AI: Job Creator or Destroyer?
When asking if AI is creating or destroying jobs, there are four key aspects to look at to get the bigger picture: Time Horizon, Types of Work, Who Benefits, and Policies.
1. Time horizon
Short term (now through the late 2020s): Evidence from LinkedIn, the OECD, and the IMF points to more augmentation and new role creation at the AI frontier, plus churn and re‑bundling of responsibilities, rather than mass unemployment.
Medium/long term: As AI models improve and get cheaper, a larger share of routine cognitive tasks becomes automatable, which raises risks for mid‑skill and some high‑skill jobs unless organizations and policymakers move aggressively on adaptation.
2. Types of Work
Growing roles: High‑skill, AI‑building and AI‑complementary roles—machine learning specialists, data professionals, AI product roles, and advanced technical trades supporting AI infrastructure—are expanding quickly.
Most exposed to displacement: Routine, process‑driven cognitive work such as standard reporting, basic coding, some back‑office operations, and certain entry‑level professional tasks faces the most direct automation pressure.
Changing but hard to fully automate: Jobs in healthcare, skilled trades, and in‑person services tend to be structurally harder to replace due to physical, social, and regulatory constraints, even as AI reshapes documentation, diagnostics, and scheduling tasks around them.
3. Who Benefits
Likely winners: Workers who can already use AI—or can access training to learn it—often better‑educated employees in advanced economies, stand to gain productivity and, often, higher earnings.
At‑risk groups: Lower‑wage and older workers, and those in regions or firms that under‑invest in upskilling, are more likely to experience AI as job loss, role shrinkage, or downward mobility.
4. Policies
With reskilling and internal mobility: AI can flip from a net job destroyer in particular functions to a net creator across the business by driving productivity‑led growth and opening new roles in AI operations, data quality, workflow design, and higher‑touch customer work.
Without them: Automation amplifies churn and inequality: more people clustered in a small number of high‑productivity, high‑pay roles, and more workers pushed into precarious or underemployed positions.

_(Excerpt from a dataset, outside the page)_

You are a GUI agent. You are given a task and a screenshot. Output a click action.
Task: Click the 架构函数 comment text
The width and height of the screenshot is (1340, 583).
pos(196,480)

A practical illustration for HR and TA: a support‑center agent might lose ticket‑triage work to an AI assistant, but with training they can move into higher‑touch customer success, complex escalation handling, or internal AI‑ops and prompt‑optimization roles. Without those pathways, the same automation shows up on the P&L as headcount reduction.
The Big Picture
AI isn’t simply creating or destroying jobs; it’s redrawing the map of work. In the 2024–2026 data, AI is clearly generating new roles and fresh skills demand. LinkedIn tracks over 1.3 million new AI‑related jobs and roughly 70% annual growth in AI‑literate roles in the U.S., even as it reshapes or automates more routine tasks.
At the same time, institutions like the OECD and IMF estimate that roughly a quarter to two‑fifths of jobs globally are significantly exposed to AI‑driven change, a signal that what people do inside their jobs is shifting long before those jobs disappear altogether.
That’s why the real question for employers isn’t just “net jobs up or down,” but “who is ready to transition, who is protected, and how intentionally are we designing training, internal mobility, and safety nets so AI becomes a job‑enhancer instead of a job‑destroyer?” This lens allows everyone to determine for themselves whether AI feels like an opportunity or a disruption for their workforce.